Julia has many built-in functions that generate specific kinds of arrays. Here are some useful ones:

• rand(T, d1, ..): if T is Float, a d1 -dimensional array of random numbers between 0 and 1 is returned; if an array is specified as the first argument, d1 random elements from the array are returned.

• randn(T, d1, ..) is a d1 -dimensional array of random numbers from the standard normal distribution with mean zero and standard deviation 1.

• MatrixT(I, (n,n)) is the n×n identity matrix. The identity operator I is available in the LinearAlgebra.jl package.

Arrays can easily be concatenated in Julia. There are two functions commonly used to concatenate arrays:

• vcat(A1, A2, ..) concatenates arrays vertically, i.e., stacks A1 on top of A2.

• hcat(A1, A2, ..) concatenates arrays horizontally, i.e., adds A2 to the right of A1.

The following code block illustrates some useful array functions as well as slicing. Slicing for arrays works similarly to slicing for strings.

## Create a 2x2 identity matrix

using LinearAlgebra

imat = Matrix{Int8}(I, (2,2))

## return random numbers between 0 and 1

rand(2)

#2-element Array{Float64,1}:

# 0.86398

# 0.491484

B = [80 81 82 ; 90 91 92]

# 2x3 Array{Int64,2}:

# 80 81 82

# 90 91 92

## return random elements of B

rand(B,2)

#2-element Array{Int64,1}:

# 80

# 91

## The number of elements in B

length(B)

# 6

## The dimensions of B

size(B)

# (2, 3)

## The number of dimensions of B

ndims(B)

# 2

## A new array with the same elements (data) as B but different dimensions

reshape(B, (3, 2))

# 3x2 Array{Int64,2}:

# 80 91

# 90 82

# 81 92

## A copy of B, where elements are recursively copied

B2 = deepcopy(B)

## When slicing, a slice is specified for each dimension

## The first two rows of the first column done two ways

B[1:2, ]

# 2-element Array{Int64,1}:

# 80

# 90

B[1:2,1]

## The first two rows of the second column

B[1:2,2]

# 2-element Array{Int64,1}:

# 81

# 91

## The first row

B[1,:]

# 3-element Array{Int64,1}:

# 80

# 81

# 82

## The third element

B[3]

#81

# Another way to build an array is using comprehensions

A1 = [sqrt(i) for i in [16,25,64]]

# 3-element Array{Float64,1}:

# 4.0

# 5.0

# 8.0

A2 = [i^2 for i in [1,2,3]]

# 3-element Array{Int64,1}:

# 1

# 4

# 9

From a couple of examples in the above code block, we can see that Julia counts array elements by column, i.e., the kth element of the n × m matrix X is the kth element of the nm-vector vec(X). Array comprehensions, illustrated above, are another more sophisticated way of building arrays. They generate the items in the array with a function and a loop. These items are then collected into an array by the brackets [] that surround the loop and function.

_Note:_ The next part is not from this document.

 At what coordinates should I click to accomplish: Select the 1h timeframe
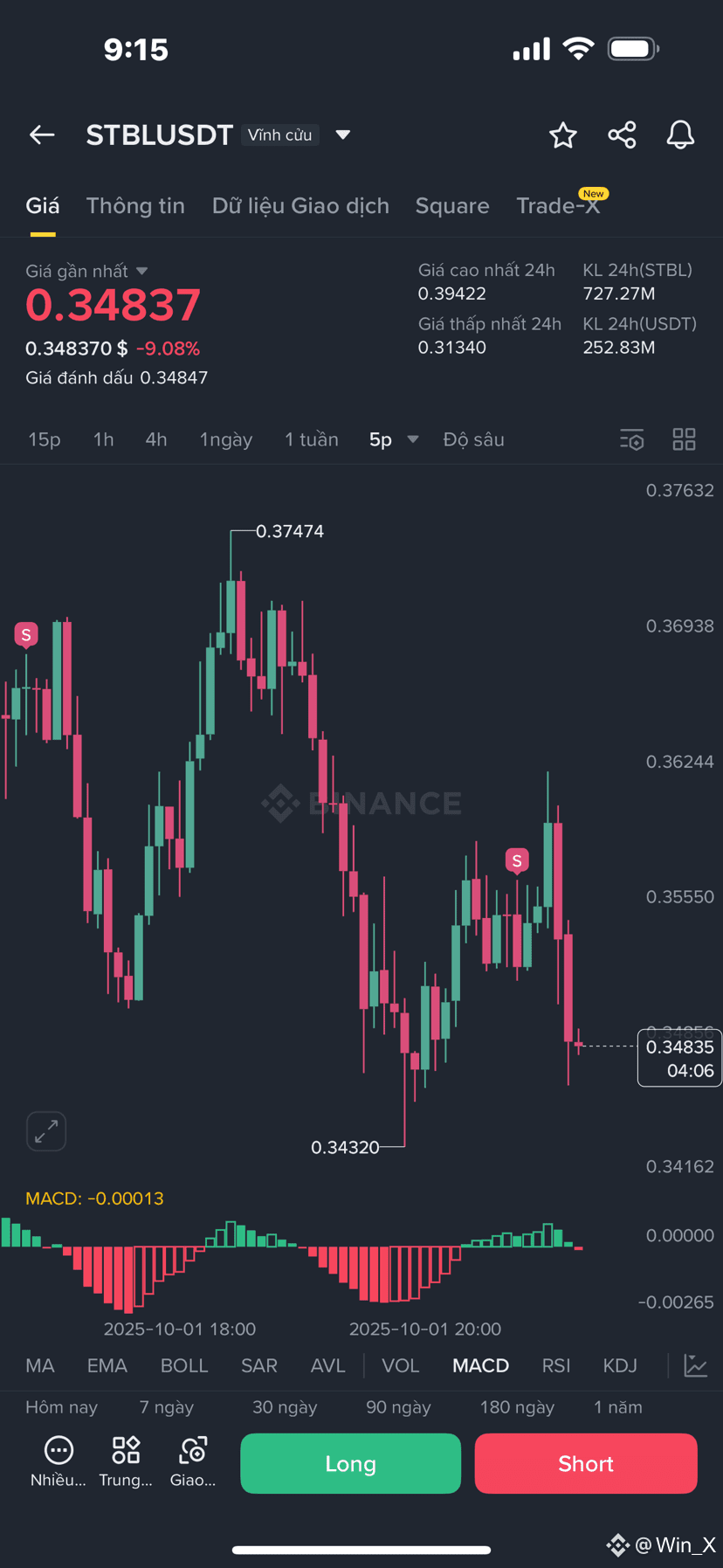point(103,439)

In Julia, dictionaries are defined as associative collections consisting of a key-value pair, i.e., the key is associated with a specific value. These key-value pairs have their own type in Julia, Pairtypeof(key), typeof(value) which creates a Pair object. Alternatively, the => symbol can be used to separate the key and value to create the same Pair object. One use of Pair objects is in the instantiation of dictionaries. Dictionaries in Julia can be used analogously to lists in R. Dictionaries are created using the keyword Dict and types can be specified for both the key and the value. The keys are hashed and are always unique.

## Three dictionaries, D0 is empty, D1 and D2 are the same

D0 = Dict()

D1 = Dict(1 => "red", 2 => "white")

D2 = Dict{Integer, String}(1 => "red", 2 => "white")

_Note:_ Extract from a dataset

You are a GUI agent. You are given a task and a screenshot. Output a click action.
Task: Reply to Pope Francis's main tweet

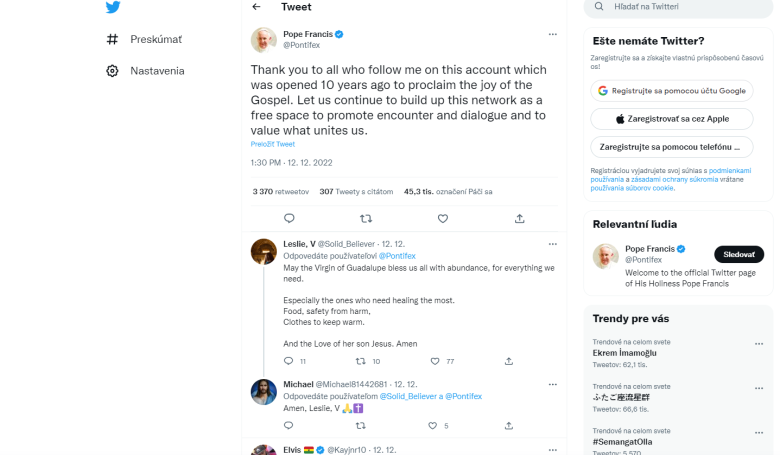[x=289, y=218]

## Dictionaries can be created using a loop

food = ["salmon", "maple syrup", "tourtiere"]

food_dict = Dict{Int, String}()

## keys are the foods index in the array

for (n, fd) in enumerate(food)

food_dict[n] = fd

end

## Dictionaries can also be created using the generator syntax

wine = ["red", "white", "rose"]

wine_dict = Dict{Int,String}(i => wine[i] for i in 1:length(wine))

Values can be accessed using [] with a value of a dictionary key inserted between them or get(). The presence of a key can be checked using haskey() and a particular key can be accessed using getkey(). Keys can also be modified, as illustrated in the below code block. Here, we also demonstrate adding and deleting entries from a dictionary as well as various ways of manipulating keys and values. Note that the following code block builds on the previous one.

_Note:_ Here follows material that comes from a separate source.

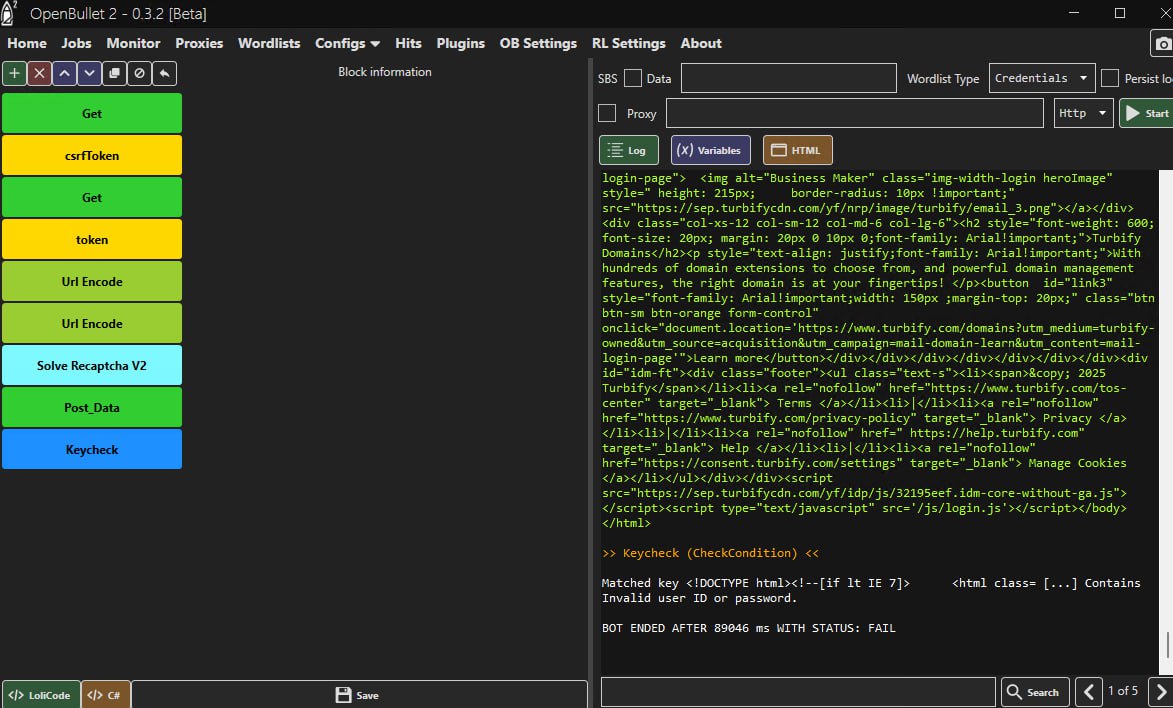The image size is (1173, 708).
Task: Enable the SBS checkbox
Action: point(633,78)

## Values can be accessed similarly to an array, but by key:

food_dict[1]

## The get() function can also be used; note that "unknown" is the

## value returned here if the key is not in the dictionary

get(food_dict, 1, "unknown")

get(food_dict, 7, "unknown")

## We can also check directly for the presence of a particular key

haskey(food_dict, 2)

haskey(food_dict, 9)

## The getkey() function can also be used; note that 999 is the

## value returned here if the key is not in the dictionary

getkey(food_dict, 1, 999)

## A new value can be associated with an existing key

food_dict

food_dict[1] = "lobster"

## Two common ways to add new entries:

food_dict[4] = "bannock"

get! (food_dict, 4, "bannock")

## The advantage of get!() is that is will not add the new entry if

## a value is already associated with the the key

get!(food_dict, 4, "toutiere")

## Just deleting entries by key is straightforward

delete!(food_dict,4)

## But we can also delete by key and return the value associated with

## the key; note that 999 is returned here if the key is not present

deleted_fd_value = pop!(food_dict,3, 999)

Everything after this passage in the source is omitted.